O Oriente Médio definiu de tal maneira a presidência de George W. Bush, que os historiadores o julgarão, espero, sobretudo pelas ações de seu governo na região. E o mesmo farão os eleitores americanos, quando forem às urnas em pouco mais de uma semana.
Não tem sido bem compreendido o fato de Bush, nas questões do Oriente Médio, responder aos problemas dessa parte do mundo com a dispensa invariável de práticas consideradas valiosas por décadas de tradição, substituindo-as por abordagens surpreendentemente inéditas. John Kerry, ao contrário, apóia sua falta de imaginação em políticas falidas do passado.
Bush promoveu uma reviravolta na política americana em quatro áreas importantes.
Guerra em lugar de manutenção da ordem. Desde os primeiros ataques islamistas contra cidadãos americanos em 1979 (aí incluída a ocupação, durante 444 dias, da embaixada dos Estados Unidos em Teerã, no Irã), a reação de Washington era considerar o problema como de natureza criminal e acionar detetives, advogados, juízes e diretores de presídios. Bush, no próprio dia 11 de setembro de 2001, declarou que o país estava em "guerra contra o terrorismo". Reparem na palavra "guerra". Isso implicava colocar em ação os militares e os serviços de inteligência, além das forças policiais. Em contraposição, Kerry afirmou repetidas vezes que voltaria ao modelo de manutenção da ordem.

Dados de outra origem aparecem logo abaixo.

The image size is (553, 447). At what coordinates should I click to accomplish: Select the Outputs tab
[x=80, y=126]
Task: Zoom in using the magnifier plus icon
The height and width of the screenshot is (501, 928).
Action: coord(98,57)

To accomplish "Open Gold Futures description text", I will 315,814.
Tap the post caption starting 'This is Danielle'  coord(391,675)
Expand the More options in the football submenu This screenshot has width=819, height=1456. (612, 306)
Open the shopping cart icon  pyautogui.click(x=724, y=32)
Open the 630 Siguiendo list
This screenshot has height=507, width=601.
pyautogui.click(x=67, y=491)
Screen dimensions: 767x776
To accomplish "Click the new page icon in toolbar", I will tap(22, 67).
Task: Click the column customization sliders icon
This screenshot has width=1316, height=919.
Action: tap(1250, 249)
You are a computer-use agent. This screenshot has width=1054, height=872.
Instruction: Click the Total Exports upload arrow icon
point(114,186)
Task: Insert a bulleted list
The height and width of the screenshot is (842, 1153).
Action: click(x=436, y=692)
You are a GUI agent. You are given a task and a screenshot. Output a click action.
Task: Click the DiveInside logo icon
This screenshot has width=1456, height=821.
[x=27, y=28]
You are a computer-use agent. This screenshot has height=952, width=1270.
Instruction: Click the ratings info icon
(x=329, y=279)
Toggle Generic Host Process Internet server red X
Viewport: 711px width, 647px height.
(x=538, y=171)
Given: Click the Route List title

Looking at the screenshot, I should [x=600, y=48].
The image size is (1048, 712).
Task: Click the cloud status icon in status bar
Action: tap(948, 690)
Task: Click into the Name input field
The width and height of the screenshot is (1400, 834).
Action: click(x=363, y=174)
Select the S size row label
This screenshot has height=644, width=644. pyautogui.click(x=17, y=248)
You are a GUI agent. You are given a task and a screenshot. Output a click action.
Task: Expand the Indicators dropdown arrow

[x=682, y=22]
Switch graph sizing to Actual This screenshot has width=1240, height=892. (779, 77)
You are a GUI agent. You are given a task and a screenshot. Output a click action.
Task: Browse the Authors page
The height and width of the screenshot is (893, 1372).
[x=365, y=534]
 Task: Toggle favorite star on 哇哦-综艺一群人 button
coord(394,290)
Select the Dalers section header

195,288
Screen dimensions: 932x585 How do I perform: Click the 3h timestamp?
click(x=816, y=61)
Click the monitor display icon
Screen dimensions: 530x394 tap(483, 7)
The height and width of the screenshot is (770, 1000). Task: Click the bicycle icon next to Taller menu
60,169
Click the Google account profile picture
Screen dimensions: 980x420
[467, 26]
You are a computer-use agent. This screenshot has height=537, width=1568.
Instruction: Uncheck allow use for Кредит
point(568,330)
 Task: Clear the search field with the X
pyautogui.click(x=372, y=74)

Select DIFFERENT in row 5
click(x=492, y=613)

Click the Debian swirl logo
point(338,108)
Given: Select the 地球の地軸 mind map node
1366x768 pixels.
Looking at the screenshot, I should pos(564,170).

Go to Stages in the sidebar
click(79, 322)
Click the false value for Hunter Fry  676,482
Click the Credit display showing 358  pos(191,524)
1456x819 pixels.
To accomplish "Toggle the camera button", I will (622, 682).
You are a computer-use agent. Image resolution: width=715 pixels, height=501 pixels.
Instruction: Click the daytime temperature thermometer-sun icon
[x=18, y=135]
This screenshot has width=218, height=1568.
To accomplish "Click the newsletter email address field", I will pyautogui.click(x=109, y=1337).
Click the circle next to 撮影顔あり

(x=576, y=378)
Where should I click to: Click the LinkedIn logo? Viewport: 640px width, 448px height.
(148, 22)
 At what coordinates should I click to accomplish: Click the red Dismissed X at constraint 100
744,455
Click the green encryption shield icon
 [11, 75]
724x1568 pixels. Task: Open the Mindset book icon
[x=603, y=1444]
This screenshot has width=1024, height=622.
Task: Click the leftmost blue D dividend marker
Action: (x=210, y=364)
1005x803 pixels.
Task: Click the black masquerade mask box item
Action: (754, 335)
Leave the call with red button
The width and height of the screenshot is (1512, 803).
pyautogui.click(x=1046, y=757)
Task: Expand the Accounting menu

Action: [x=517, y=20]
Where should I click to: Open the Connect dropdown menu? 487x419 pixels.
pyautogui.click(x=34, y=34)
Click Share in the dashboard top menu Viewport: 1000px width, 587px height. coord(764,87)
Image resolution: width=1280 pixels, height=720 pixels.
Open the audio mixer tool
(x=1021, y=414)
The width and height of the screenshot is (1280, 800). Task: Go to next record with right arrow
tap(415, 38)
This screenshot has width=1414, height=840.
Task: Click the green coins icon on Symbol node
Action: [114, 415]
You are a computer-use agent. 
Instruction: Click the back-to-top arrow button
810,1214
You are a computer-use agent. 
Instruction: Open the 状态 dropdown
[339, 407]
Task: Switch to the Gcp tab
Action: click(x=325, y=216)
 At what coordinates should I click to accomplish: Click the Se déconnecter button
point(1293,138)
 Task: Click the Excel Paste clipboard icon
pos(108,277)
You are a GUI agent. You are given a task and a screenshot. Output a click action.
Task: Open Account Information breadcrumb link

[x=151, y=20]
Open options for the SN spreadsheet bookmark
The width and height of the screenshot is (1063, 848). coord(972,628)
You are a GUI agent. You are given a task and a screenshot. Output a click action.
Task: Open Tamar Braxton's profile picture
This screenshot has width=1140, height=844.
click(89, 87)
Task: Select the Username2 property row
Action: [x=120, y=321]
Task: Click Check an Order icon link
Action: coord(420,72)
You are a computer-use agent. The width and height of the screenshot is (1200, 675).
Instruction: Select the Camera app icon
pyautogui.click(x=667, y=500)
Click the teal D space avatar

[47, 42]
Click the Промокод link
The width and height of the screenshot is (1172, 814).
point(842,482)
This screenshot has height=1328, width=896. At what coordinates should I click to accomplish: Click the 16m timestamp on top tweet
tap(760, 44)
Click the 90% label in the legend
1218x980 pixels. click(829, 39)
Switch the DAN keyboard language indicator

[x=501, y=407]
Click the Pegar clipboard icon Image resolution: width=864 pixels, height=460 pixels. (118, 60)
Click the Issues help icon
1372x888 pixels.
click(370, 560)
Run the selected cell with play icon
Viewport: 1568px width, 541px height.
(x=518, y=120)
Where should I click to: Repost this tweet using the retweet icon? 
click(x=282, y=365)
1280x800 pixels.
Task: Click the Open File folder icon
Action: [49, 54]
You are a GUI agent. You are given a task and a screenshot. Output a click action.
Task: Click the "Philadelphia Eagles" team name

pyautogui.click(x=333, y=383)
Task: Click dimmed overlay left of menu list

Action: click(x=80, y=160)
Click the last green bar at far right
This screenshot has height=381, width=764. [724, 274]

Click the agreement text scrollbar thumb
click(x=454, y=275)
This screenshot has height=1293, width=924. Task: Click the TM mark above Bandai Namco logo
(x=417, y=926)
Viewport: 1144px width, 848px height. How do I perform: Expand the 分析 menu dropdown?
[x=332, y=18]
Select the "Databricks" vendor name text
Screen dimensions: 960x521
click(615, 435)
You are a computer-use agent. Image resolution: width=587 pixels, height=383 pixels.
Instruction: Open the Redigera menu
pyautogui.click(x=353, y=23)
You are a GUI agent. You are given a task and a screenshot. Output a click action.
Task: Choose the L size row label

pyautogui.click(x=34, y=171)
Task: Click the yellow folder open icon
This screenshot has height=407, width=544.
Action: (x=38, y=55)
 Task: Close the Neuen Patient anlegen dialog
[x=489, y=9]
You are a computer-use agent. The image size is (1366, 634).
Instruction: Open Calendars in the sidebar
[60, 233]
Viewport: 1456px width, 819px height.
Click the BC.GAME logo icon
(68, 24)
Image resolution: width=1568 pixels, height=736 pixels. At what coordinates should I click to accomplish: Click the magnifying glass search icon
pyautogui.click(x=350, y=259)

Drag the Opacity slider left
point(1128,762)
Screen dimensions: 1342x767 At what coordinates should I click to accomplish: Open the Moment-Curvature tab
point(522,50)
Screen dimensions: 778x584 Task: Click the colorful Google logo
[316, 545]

Democracia em lugar de estabilidade. "Sessenta anos da prática ocidental de desculpar e se adaptar à falta de liberdade no Oriente Médio nada fizeram pela nossa segurança." Essa declaração, feita por Bush em novembro de 2003, rechaçou a política bipartidarista centrada na estabilidade que prevaleceu desde a Segunda Guerra Mundial. Bush questionou a validade dos métodos tradicionais como se esperaria de um seminário acadêmico, não de um líder político. Kerry, por sua vez, prefere o obtuso, antigo e desacreditado modelo de estabilidade.
Prevenção em lugar de dissuasão. Em junho de 2002, Bush descartou a política de dissuasão em vigor até aquele momento e substituiu-a pela abordagem mais eficaz de eliminar os inimigos antes que eles possam atacar. A segurança dos Estados Unidos, disse ele, "vai exigir de todos os americanos que sejam precavidos e resolutos, que estejam prontos para uma ação preventiva, quando for preciso defender nossa liberdade e defender nossas vidas". Essa nova abordagem justificou a guerra para remover Saddam Hussein do poder, antes que ele pudesse atacar os Estados Unidos. Kerry, em compensação, é evasivo sobre esse ponto, em geral saindo a favor do velho modelo de dissuasão.
Iniciativa em lugar de simples reação diante do estabelecimento das metas para um acordo árabe-israelense. Em junho de 2003, classifiquei a renovadora política de Bush para o conflito árabe-israelense como talvez "o passo mais surpreendente e ousado de seu governo". Em vez de deixar que as partes seguissem seu próprio ritmo, Bush apresentou um programa de ação. Em vez de aceitar os líderes existentes, ele removeu Yasser Arafat do primeiro plano. Em vez de deixar as partes definirem o status final, ele fez de um estado palestino a solução. Em vez de se manter fora das negociações até o último minuto, Bush incluiu-se nelas desde o começo. Kerry, ao contrário, retomaria o processo de Oslo e tentaria de novo o fracassado e cansativo esforço de obter resultados constrangendo os israelenses a negociarem com Arafat.
Tenhos minhas reservas quanto à abordagem de Bush, principalmente ao que me parece ser uma leitura muito pessoal do conflito árabe-israelense, mas admiro a energia e a criatividade com que ele tem reagido aos que são, claramente, os problemas externos do país. Sua excepcional disposição para correr riscos e abalar o nocivo status quo no Oriente Médio tem boas chances de dar certo.
É fácil ignorar o radicalismo de Bush em relação ao Oriente Médio, pois ele tem um espírito conservador, de alguém inclinado a preservar o que há de melhor no passado. Um conservador, porém, sabe que às vezes, para proteger o que mais preza, é necessário lançar mão do ativismo criativo e da agilidade tática.
Entretanto, embora seja o candidato esquerdista, alguém pronto a descartar o velho e tentar o novo, John Kerry demonstrou, ao longo de sua carreira no Senado e de sua campanha presidencial, que prefere apegar-se ao já batido e experimentado em matéria de Oriente Médio, ainda que isso não funcione mais.
Ironicamente, quando se trata do Oriente Médio, é Bush, o radical, versus Kerry, o reacionário.